*What you are asked to do*: Return every line below exactly as written.

Items from a data source:
********

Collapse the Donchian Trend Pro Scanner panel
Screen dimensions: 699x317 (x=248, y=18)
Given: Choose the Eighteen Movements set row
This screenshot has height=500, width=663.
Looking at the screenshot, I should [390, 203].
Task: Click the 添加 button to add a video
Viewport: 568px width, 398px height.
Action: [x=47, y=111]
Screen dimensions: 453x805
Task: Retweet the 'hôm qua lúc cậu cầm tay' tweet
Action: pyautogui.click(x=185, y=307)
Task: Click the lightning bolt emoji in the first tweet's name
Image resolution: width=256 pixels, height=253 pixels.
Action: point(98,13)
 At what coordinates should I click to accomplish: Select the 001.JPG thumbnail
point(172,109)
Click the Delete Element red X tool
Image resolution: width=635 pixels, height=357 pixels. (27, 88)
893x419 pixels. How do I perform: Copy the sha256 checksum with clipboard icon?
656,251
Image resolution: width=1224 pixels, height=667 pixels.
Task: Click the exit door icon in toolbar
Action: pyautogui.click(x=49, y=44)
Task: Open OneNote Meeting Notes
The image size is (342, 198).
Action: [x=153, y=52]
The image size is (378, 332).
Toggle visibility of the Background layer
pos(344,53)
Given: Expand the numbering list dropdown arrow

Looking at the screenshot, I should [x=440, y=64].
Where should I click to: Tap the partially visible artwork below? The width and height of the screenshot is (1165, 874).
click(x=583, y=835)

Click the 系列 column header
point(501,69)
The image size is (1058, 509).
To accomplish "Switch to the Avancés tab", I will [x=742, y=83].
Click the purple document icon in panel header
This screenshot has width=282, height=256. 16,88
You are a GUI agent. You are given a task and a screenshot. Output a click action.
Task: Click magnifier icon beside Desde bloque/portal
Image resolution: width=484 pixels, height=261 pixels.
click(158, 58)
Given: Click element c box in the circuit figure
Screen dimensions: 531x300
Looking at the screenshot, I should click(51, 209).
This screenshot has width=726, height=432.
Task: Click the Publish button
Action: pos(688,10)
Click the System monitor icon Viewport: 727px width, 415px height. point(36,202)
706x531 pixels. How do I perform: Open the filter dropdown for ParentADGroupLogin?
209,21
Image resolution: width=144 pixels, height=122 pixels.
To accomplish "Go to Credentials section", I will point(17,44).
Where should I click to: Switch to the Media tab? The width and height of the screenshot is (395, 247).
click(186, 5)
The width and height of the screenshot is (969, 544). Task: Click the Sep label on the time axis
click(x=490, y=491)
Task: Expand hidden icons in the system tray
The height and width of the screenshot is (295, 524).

********

*Result of this task*:
Collapse the Donchian Trend Pro Scanner panel
Screen dimensions: 699x317 (x=248, y=18)
Given: Choose the Eighteen Movements set row
This screenshot has height=500, width=663.
Looking at the screenshot, I should [390, 203].
Task: Click the 添加 button to add a video
Viewport: 568px width, 398px height.
Action: [x=47, y=111]
Screen dimensions: 453x805
Task: Retweet the 'hôm qua lúc cậu cầm tay' tweet
Action: pyautogui.click(x=185, y=307)
Task: Click the lightning bolt emoji in the first tweet's name
Image resolution: width=256 pixels, height=253 pixels.
Action: point(98,13)
 At what coordinates should I click to accomplish: Select the 001.JPG thumbnail
point(172,109)
Click the Delete Element red X tool
Image resolution: width=635 pixels, height=357 pixels. (27, 88)
893x419 pixels. How do I perform: Copy the sha256 checksum with clipboard icon?
656,251
Image resolution: width=1224 pixels, height=667 pixels.
Task: Click the exit door icon in toolbar
Action: pyautogui.click(x=49, y=44)
Task: Open OneNote Meeting Notes
The image size is (342, 198).
Action: [x=153, y=52]
The image size is (378, 332).
Toggle visibility of the Background layer
pos(344,53)
Given: Expand the numbering list dropdown arrow

Looking at the screenshot, I should [x=440, y=64].
Where should I click to: Tap the partially visible artwork below? The width and height of the screenshot is (1165, 874).
click(x=583, y=835)

Click the 系列 column header
point(501,69)
The image size is (1058, 509).
To accomplish "Switch to the Avancés tab", I will [x=742, y=83].
Click the purple document icon in panel header
This screenshot has width=282, height=256. 16,88
You are a GUI agent. You are given a task and a screenshot. Output a click action.
Task: Click magnifier icon beside Desde bloque/portal
Image resolution: width=484 pixels, height=261 pixels.
click(158, 58)
Given: Click element c box in the circuit figure
Screen dimensions: 531x300
Looking at the screenshot, I should click(51, 209).
This screenshot has width=726, height=432.
Task: Click the Publish button
Action: pos(688,10)
Click the System monitor icon Viewport: 727px width, 415px height. point(36,202)
706x531 pixels. How do I perform: Open the filter dropdown for ParentADGroupLogin?
209,21
Image resolution: width=144 pixels, height=122 pixels.
To accomplish "Go to Credentials section", I will point(17,44).
Where should I click to: Switch to the Media tab? The width and height of the screenshot is (395, 247).
click(186, 5)
The width and height of the screenshot is (969, 544). Task: Click the Sep label on the time axis
click(x=490, y=491)
Task: Expand hidden icons in the system tray
The height and width of the screenshot is (295, 524).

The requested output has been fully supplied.